The wretched debate shows that insofar as the working class wants to fight, it will have to oppose Mélenchon, who is totally integrated into the crimes of the French ruling class.

The fact that a political criminal like Zemmour can present himself as a presidential candidate is the product of a vast degeneration of the French ruling class, and above all of the forces that broke with Trotskyism to pursue a middle-class pseudo-left politics. Indeed, Mélenchon joined Pierre Lambert’s Internationalist Communist Organization (OCI) shortly after its break with the International Committee of the Fourth International (ICFI) in 1971, to join the Union of the Left between the Socialist Party (PS) and the Stalinist Communist Party of France (PCF). He ended up as a PS minister before later forming his own movement.

While the PCF was discredited by its betrayal of the general strike of May 1968, the OCI supported the alliance of the PCF with the PS led by the ex-collaborationist François Mitterrand. This alliance, presented as a struggle for socialism, was in fact an alliance between Stalinism and bourgeois forces complicit in the crimes of European fascism. Although the PS was a social-democratic party, Mitterrand had Pétain’s grave in the Ile d’Yeu decorated and said that it was necessary to “understand Vichy”—while Mélenchon was still his adviser.

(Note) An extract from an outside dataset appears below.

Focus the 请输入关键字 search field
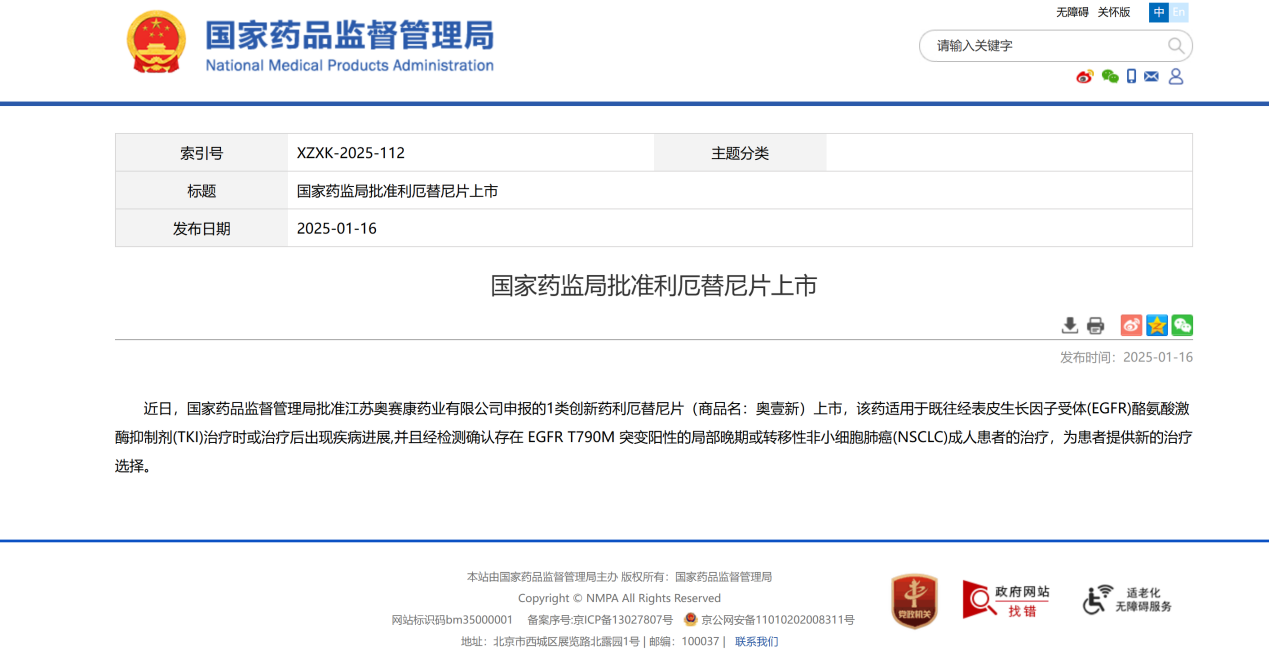Viewport: 1269px width, 669px height. click(x=1045, y=46)
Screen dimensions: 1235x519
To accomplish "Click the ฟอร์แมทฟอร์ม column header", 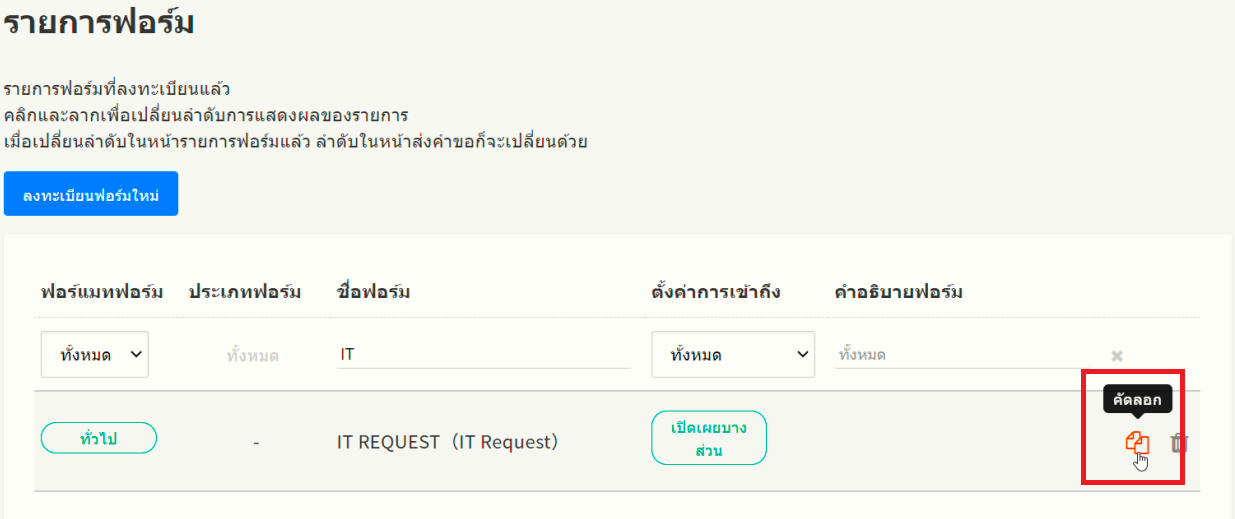I will click(x=103, y=292).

For almost half a century, Mélenchon has struggled to suppress Trotskyist opposition against the austerity and war policies of the social democrats and Stalinists. But this has also involved a repudiation of any principled opposition to the legacy of French collaboration with the Nazis, as seen in the Mélenchon-Zemmour debate. Indeed, the two men know each other, and Mélenchon attended Zemmour’s 50th birthday party as a friend.

Since the dissolution of the USSR, the milieu of the PS and its satellites has shifted enormously to the right in France and across Europe. This Mélenchon-Zemmour debate should serve as a warning that the pseudo-left milieu to which Mélenchon belongs is moving ever closer to neo-fascist positions, propelled by an ever more violent movement of the entire ruling elite to the right.

A class gulf separates the workers from this reactionary ruling elite. The millions of avoidable deaths in Europe in the Covid-19 pandemic and the fear of a social explosion referred to by Mélenchon in the face of the austerity and militaristic policies of the European Union underline the extent of this chasm. Indeed, the Mélenchon-Zemmour debate provides yet another example of the fact that the rise of the far right is driven primarily by the ruling elite.

Mélenchon’s highlighting of Zemmour may suit many potential presidential candidates, including the incumbent president. Indeed, Mitterrand got himself elected for a second term in 1988 by dividing the right-wing vote through a focus on Jean-Marie Le Pen’s neo-fascist National Front. Now, as Macron hopes to win re-election against the neo-fascist candidacy of Marine Le Pen, Mélenchon and LFI, who maintain close ties to Macron, are launching a move that could split the neo-fascist vote.

The life-and-death political questions facing working people against the backdrop of a global pandemic will not be resolved at the ballot box, but through the conscious political mobilization of the working class on an international scale against the entire ruling class. This perspective animates the struggle of the Socialist Equality Party, the French section of the ICFI for socialism and against the corrupt pseudo-left represented by Mélenchon.